Of course, we also took the opportunity to measure the sound levels in the headphones to show kids how they might be damaging their hearing by listening to music with the volume too high. We really packed a lot into the experience by also presenting various media on loudspeakers, an amplifier and a projection system that we displayed. In my elevator pitch, I explained how when you go eat at a restaurant or you go shopping, and you hear music or see visuals, that that’s someone’s job. Those things don’t just happen by accident.
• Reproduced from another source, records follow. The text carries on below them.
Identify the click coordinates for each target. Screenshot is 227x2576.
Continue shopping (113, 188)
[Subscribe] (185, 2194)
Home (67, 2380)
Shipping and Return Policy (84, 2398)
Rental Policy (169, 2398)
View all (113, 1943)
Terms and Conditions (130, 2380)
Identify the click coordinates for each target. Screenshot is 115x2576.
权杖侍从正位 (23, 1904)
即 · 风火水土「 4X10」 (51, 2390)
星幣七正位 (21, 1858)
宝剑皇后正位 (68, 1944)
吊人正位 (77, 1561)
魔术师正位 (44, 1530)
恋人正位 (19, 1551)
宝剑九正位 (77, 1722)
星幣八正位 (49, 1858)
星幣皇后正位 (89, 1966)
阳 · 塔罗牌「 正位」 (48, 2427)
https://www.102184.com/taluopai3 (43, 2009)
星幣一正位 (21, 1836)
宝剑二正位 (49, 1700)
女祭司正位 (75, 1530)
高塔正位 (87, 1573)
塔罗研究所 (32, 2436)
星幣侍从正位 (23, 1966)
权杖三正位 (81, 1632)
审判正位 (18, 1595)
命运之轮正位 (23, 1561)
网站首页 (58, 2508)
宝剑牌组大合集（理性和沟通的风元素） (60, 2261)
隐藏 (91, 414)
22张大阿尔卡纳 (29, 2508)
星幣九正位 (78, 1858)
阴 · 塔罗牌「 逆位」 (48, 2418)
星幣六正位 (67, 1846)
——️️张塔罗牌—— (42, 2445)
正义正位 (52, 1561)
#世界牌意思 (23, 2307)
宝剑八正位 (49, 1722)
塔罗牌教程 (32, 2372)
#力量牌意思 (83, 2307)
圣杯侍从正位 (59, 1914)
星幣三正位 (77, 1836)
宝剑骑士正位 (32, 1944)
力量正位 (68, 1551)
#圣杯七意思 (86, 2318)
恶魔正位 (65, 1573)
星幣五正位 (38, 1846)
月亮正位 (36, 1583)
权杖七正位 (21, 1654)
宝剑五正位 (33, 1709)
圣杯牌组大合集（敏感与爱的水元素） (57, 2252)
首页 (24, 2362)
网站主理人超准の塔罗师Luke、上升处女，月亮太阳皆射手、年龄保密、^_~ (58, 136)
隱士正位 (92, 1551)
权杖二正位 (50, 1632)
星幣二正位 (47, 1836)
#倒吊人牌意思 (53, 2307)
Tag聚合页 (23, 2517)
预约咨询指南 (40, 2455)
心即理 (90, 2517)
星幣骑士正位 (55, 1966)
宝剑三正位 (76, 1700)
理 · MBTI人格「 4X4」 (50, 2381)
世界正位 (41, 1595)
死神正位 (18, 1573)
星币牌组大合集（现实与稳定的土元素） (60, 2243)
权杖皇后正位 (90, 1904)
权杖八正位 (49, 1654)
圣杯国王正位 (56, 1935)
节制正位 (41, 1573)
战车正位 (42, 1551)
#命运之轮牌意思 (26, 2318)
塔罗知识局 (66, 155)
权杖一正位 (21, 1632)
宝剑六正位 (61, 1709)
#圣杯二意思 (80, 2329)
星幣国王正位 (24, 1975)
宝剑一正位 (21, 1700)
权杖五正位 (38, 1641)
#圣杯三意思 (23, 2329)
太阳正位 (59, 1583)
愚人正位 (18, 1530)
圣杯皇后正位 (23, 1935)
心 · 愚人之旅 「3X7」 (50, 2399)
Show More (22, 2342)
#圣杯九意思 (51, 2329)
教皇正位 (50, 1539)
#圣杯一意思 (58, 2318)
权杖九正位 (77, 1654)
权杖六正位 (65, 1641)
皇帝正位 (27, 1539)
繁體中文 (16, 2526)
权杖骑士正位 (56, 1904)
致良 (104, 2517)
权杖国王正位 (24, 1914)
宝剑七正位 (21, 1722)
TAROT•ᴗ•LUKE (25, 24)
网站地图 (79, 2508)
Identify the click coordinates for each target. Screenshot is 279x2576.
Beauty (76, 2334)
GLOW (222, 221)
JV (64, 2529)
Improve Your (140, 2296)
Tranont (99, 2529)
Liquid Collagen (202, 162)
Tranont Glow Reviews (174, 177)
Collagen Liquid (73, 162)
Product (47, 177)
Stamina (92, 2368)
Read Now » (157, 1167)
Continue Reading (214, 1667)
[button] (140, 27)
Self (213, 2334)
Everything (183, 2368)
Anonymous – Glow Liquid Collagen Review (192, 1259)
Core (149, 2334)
I also made it clear to them that I love what I do, and it’s possible to make a good living by doing something that you love. I worry sometimes that in the push for career development, kids either want to be an entertainer, some kind of celebrity, or they just want to make money. My main message to kids was that regardless of the career path that they choose, they should choose wisely.
While most of the students certainly came along with preconceived notions of what they think they want to be, I hope that through the Taste Challenge, we were able to give them a new idea to consider as they go into High School. I’d like to think that someday, some of those kids might remember the Taste Challenge and think, ‘Oh yea, THAT’S what I want to do.’